Which of the lines in the records below hold the string "Focus"? Copy every one of them.

-- Opening Marker --

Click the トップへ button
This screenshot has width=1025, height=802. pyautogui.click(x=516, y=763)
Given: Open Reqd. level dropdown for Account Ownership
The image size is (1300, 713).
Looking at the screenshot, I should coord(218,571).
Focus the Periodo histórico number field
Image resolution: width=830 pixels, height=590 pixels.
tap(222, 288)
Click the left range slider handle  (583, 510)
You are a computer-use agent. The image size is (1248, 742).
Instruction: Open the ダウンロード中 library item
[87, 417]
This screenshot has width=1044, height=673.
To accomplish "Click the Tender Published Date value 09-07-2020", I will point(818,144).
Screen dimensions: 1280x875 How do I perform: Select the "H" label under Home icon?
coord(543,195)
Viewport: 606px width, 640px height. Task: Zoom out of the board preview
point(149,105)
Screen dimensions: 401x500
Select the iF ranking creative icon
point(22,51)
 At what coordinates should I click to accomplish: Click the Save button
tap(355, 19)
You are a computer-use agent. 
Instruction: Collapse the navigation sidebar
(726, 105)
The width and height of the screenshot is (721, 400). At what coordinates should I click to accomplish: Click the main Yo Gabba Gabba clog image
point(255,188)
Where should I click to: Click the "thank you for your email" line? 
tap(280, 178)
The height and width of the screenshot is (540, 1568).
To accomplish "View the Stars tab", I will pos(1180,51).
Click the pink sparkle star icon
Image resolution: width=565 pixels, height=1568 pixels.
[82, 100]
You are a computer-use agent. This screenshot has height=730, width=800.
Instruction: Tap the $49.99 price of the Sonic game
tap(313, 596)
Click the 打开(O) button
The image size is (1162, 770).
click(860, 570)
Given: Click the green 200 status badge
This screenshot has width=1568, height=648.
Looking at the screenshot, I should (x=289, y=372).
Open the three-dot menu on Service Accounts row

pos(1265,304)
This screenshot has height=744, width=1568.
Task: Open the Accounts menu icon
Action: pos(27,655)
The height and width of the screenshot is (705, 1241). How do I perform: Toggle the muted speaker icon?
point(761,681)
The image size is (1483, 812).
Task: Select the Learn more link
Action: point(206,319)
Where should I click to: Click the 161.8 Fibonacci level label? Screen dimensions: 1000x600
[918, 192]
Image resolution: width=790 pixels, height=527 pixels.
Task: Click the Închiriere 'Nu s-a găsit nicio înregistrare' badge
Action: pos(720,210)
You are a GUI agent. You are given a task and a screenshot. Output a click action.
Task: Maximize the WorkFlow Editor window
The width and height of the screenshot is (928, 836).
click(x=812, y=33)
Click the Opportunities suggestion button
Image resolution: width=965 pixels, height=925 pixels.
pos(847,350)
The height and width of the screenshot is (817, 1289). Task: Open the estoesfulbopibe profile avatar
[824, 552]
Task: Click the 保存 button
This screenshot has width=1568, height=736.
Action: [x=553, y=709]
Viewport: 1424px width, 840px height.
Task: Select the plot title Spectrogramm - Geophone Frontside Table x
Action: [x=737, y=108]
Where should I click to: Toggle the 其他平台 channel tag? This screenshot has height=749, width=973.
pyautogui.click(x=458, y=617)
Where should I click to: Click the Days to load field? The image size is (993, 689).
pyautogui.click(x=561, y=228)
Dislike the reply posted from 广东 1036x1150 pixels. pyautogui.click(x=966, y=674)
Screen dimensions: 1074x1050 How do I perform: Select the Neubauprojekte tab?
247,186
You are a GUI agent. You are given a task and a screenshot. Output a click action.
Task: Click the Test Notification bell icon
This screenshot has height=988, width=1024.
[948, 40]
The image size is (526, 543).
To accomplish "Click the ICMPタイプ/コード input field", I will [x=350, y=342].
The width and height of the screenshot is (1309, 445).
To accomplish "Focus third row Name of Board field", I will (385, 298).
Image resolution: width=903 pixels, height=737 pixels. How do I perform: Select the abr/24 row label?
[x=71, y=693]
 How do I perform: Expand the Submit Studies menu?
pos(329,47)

-- Closing Marker --

- [Solution to the problem]
Focus the Periodo histórico number field
To accomplish "Focus third row Name of Board field", I will (385, 298).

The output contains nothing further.